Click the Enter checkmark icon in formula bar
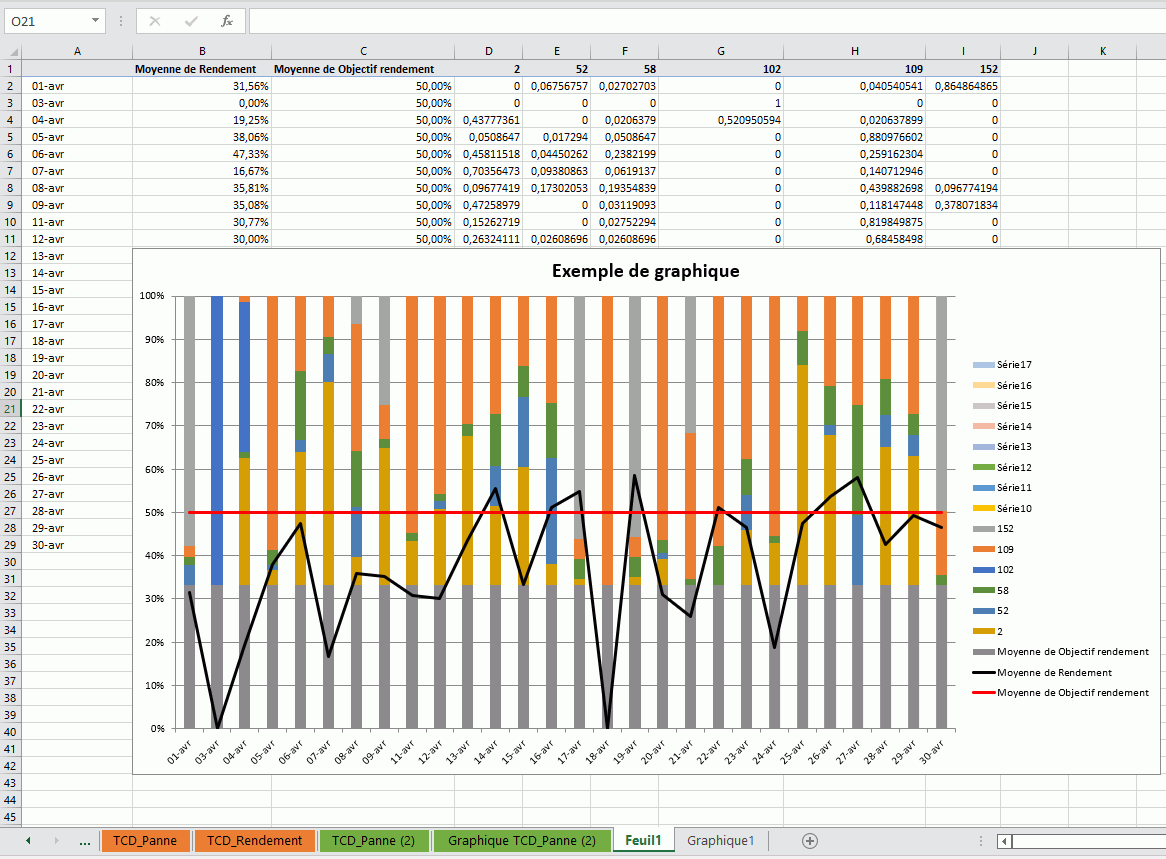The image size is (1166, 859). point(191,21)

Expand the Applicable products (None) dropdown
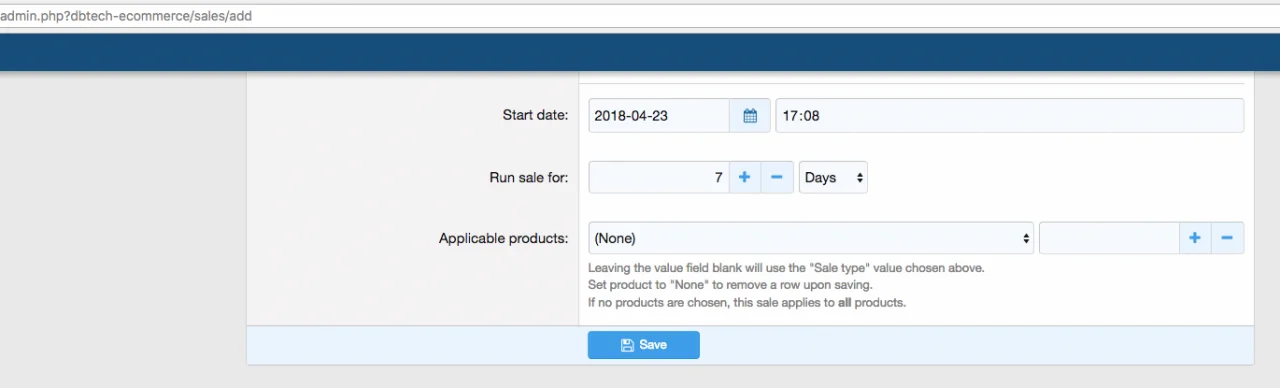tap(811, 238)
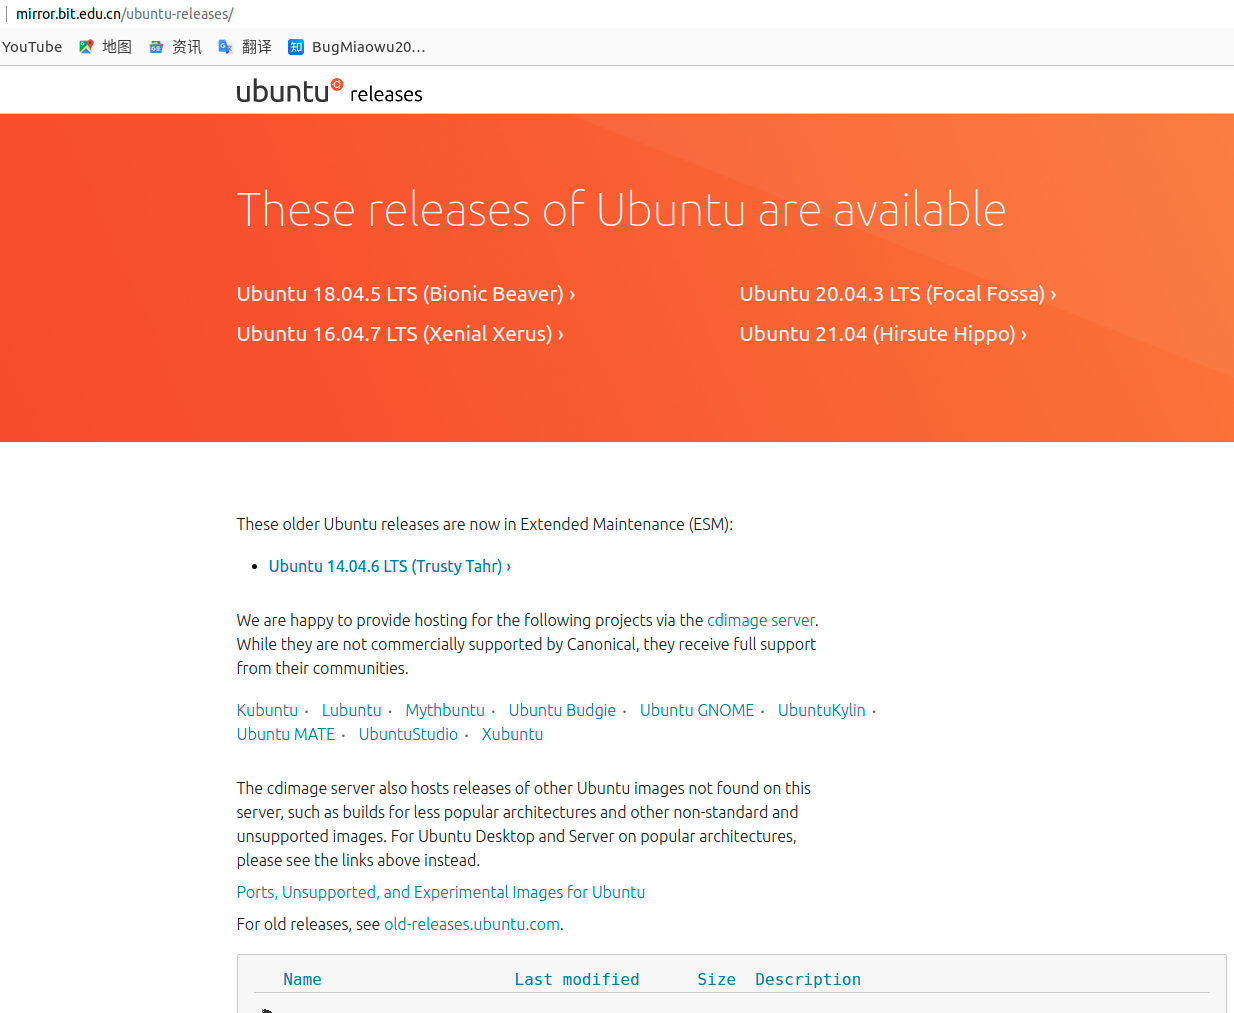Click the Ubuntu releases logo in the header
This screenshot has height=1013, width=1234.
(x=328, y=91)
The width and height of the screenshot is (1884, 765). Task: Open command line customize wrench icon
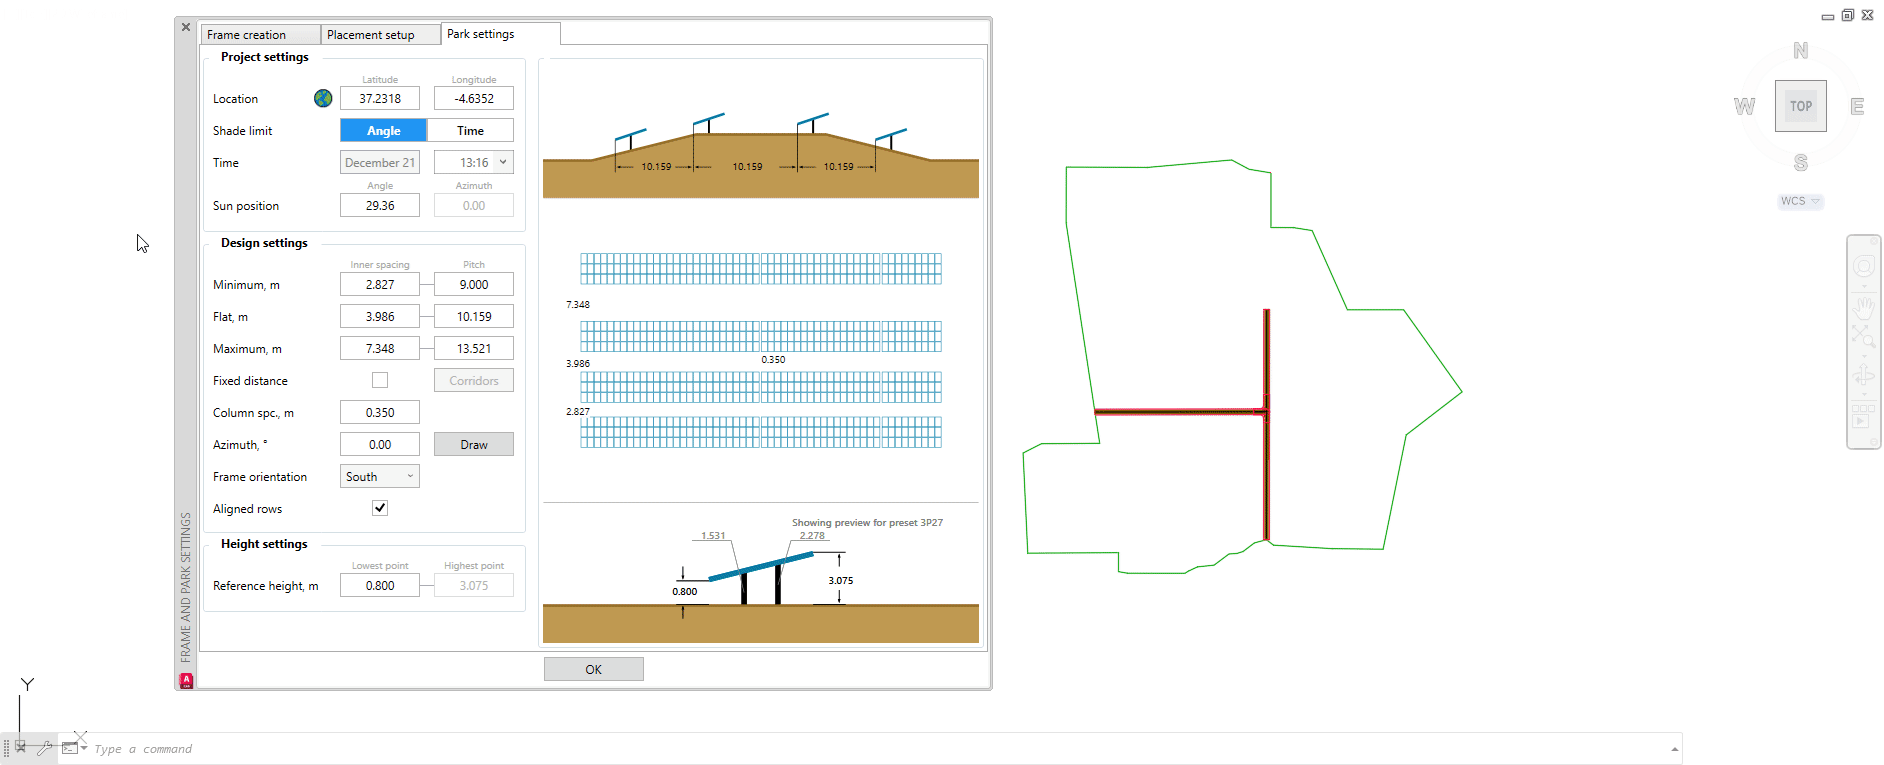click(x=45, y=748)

* _Written request_
Copy every one of the records above word for word, leaving out the pictures.

* _Written solution_
Click the Enter checkmark icon in formula bar
The image size is (1166, 859). point(191,21)

Expand the Applicable products (None) dropdown
tap(811, 238)
Click the Ubuntu releases logo in the header
This screenshot has height=1013, width=1234.
(x=328, y=91)
The width and height of the screenshot is (1884, 765). Task: Open command line customize wrench icon
click(x=45, y=748)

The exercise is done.